First Deputy Minister of Finance of Azerbaijan Republic
- In office 1992–1994

Personal details
- Born: August 20, 1957 (age 68) Nakhichivan, Azerbaijan SSR, Soviet Union
- Alma mater: Azerbaijan State Economic University
- Occupation: Scientist
- Profession: Economist, Politician

= Fikrat Yusifov =

Azerbaijani economist and politician

Fikrat Huseyn oglu Yusifov (Fikrət Hüseyn oğlu Yusifov; born August 20, 1957) is an Azerbaijani economist who served as the Minister of Finance of the Republic of Azerbaijan. He is the chairman of the International Economic Research Public Union "Ekonomiks".

==Early life==
Fikrat Yusifov was born in Sharur, Nakhchivan. He graduated with Honorary diploma in Economics from Azerbaijan State Institute of National Economy (now Azerbaijan State Economic University) named after Dadash Bunyadzade in 1978. He worked as an economist, chief of budget department in the Ministry of Finance.

==As a Scientist==
While working in the ministry, he continued his education in the part-time post-graduate department. In 1987 he successfully defended his candidate's thesis on "Improvement of local budgets' income markets in modern conditions" in Moscow and received the Candidate of Economic Sciences degree. After the dissertation defense, he started teaching at the Azerbaijan State University of Economics and headed the research laboratory of the institute.
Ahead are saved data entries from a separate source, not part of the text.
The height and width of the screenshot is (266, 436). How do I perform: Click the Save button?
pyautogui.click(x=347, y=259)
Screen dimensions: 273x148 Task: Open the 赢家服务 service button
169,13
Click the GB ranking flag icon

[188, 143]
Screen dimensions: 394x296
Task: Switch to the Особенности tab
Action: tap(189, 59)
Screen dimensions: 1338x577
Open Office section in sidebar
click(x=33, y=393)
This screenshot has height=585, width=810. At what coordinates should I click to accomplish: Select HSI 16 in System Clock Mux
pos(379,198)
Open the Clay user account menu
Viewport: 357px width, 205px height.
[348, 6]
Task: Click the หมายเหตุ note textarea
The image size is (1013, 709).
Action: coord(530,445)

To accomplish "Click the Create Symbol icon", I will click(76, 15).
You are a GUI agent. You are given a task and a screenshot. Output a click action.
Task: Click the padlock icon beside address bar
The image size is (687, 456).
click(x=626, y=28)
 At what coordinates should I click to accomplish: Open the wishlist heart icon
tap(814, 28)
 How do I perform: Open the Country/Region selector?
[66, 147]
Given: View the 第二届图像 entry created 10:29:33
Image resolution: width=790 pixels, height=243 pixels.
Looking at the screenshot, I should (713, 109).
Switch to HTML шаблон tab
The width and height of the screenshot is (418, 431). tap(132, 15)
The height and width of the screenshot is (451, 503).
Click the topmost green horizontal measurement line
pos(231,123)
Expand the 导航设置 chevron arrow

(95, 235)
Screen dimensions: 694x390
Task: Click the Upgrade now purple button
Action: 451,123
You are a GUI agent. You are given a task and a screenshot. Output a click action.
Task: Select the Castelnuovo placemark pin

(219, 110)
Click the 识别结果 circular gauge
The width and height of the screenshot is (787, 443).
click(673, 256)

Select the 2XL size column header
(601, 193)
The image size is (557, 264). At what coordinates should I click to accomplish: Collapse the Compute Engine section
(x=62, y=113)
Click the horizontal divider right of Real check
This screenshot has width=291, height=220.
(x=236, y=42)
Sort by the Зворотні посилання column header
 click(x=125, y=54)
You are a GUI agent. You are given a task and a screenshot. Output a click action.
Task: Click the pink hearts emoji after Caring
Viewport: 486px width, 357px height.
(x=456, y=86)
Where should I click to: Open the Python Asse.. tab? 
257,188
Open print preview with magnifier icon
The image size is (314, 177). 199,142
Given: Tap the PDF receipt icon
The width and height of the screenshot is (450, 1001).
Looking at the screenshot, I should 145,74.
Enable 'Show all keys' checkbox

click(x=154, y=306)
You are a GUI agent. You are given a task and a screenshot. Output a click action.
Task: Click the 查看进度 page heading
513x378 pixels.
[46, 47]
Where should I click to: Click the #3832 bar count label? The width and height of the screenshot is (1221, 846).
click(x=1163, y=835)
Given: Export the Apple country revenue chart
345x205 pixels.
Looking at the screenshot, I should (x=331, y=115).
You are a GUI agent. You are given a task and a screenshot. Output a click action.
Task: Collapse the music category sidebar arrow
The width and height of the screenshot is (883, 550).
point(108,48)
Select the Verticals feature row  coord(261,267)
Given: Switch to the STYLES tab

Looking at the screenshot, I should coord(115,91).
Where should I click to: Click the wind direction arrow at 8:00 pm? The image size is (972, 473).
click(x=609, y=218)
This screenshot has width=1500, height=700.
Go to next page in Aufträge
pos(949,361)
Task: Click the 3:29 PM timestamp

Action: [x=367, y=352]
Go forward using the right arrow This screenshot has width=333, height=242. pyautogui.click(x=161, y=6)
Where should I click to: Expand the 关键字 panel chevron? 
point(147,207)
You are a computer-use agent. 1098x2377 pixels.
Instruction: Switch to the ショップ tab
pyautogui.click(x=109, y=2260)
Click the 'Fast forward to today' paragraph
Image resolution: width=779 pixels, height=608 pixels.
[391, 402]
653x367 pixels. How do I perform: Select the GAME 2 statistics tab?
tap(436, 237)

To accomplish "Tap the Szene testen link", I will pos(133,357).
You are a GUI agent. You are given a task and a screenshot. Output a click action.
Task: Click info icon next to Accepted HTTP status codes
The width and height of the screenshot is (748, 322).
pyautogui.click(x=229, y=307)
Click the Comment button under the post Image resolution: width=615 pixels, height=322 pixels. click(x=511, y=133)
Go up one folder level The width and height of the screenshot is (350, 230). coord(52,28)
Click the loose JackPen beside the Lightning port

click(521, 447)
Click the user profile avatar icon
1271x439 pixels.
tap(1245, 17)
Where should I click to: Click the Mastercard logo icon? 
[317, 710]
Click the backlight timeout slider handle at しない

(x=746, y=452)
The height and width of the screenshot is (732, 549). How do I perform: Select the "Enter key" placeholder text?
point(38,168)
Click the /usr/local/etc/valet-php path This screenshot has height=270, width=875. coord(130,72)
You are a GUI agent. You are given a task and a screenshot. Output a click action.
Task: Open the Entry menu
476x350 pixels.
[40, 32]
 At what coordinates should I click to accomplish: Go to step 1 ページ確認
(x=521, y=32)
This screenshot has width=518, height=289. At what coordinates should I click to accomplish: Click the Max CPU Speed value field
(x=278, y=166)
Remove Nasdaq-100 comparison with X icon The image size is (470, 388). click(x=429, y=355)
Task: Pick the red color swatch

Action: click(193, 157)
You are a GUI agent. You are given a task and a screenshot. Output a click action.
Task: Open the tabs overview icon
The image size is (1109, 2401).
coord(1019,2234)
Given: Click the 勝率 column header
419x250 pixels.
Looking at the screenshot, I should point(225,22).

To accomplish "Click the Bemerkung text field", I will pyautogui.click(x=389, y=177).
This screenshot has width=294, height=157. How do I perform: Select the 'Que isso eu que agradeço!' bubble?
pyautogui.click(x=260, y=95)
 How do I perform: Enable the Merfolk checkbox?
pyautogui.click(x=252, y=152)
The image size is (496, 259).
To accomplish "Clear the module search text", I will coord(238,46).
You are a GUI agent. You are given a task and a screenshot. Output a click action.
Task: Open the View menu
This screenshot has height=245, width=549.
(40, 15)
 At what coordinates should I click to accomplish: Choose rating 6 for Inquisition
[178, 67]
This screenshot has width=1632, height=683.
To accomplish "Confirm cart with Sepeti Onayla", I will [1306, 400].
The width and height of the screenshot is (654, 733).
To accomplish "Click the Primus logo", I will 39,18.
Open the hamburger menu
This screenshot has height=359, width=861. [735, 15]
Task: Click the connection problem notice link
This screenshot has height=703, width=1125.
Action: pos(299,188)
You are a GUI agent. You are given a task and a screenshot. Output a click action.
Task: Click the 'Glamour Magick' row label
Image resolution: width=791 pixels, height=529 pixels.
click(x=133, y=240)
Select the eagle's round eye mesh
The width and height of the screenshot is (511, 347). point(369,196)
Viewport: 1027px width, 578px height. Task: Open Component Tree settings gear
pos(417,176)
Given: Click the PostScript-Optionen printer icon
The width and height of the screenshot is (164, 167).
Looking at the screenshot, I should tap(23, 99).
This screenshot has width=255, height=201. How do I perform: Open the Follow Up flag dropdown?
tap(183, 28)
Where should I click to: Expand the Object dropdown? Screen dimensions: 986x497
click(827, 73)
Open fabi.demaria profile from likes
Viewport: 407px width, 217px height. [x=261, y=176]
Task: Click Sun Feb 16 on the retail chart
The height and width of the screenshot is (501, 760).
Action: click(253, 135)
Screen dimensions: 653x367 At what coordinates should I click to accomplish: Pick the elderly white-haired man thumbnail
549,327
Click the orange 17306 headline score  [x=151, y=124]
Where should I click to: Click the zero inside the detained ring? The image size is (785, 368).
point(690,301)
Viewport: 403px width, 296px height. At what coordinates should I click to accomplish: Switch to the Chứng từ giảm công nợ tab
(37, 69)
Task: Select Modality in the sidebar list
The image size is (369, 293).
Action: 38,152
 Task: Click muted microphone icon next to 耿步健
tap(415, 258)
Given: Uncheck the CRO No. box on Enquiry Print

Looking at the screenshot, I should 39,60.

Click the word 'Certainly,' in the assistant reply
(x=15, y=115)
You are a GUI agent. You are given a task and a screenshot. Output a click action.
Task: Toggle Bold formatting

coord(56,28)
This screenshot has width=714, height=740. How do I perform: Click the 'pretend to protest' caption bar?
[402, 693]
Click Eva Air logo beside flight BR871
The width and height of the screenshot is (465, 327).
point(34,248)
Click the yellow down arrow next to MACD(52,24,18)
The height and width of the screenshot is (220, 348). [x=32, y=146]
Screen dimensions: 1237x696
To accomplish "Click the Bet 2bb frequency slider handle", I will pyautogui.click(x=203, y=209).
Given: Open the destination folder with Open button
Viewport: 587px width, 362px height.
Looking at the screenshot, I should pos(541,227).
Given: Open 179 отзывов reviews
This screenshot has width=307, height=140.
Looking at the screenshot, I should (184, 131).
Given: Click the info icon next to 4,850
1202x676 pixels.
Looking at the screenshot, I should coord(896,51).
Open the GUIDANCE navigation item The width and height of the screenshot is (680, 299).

In 2001, he defended his doctoral thesis at St. Petersburg University of Finance and Economics, Russia. From 2004 to 2013, he was a professor at the Finance Department of St. Petersburg State University of Finance and Economics, Russia. From 2018 to 2020, he taught as a professor at Azerbaijan State University of Economics.

He is the author of more than sixty scientific works and textbooks.

==Political Life==
Until October 1992, he worked as the deputy dean of the "Finance and Economics" faculty of the institute. In October 1992, he was appointed as the First Deputy Minister of Finance of the Republic of Azerbaijan, and from 1994 to July 1999, he worked as the Minister of Finance of the Republic of Azerbaijan.

In 2014, he founded "Ekonomiks" International Economic Research Association in Azerbaijan and was elected its chairman.

He nominated his candidacy in the 2024 presidential elections and was registered as a presidential candidate by the Central Election Commission.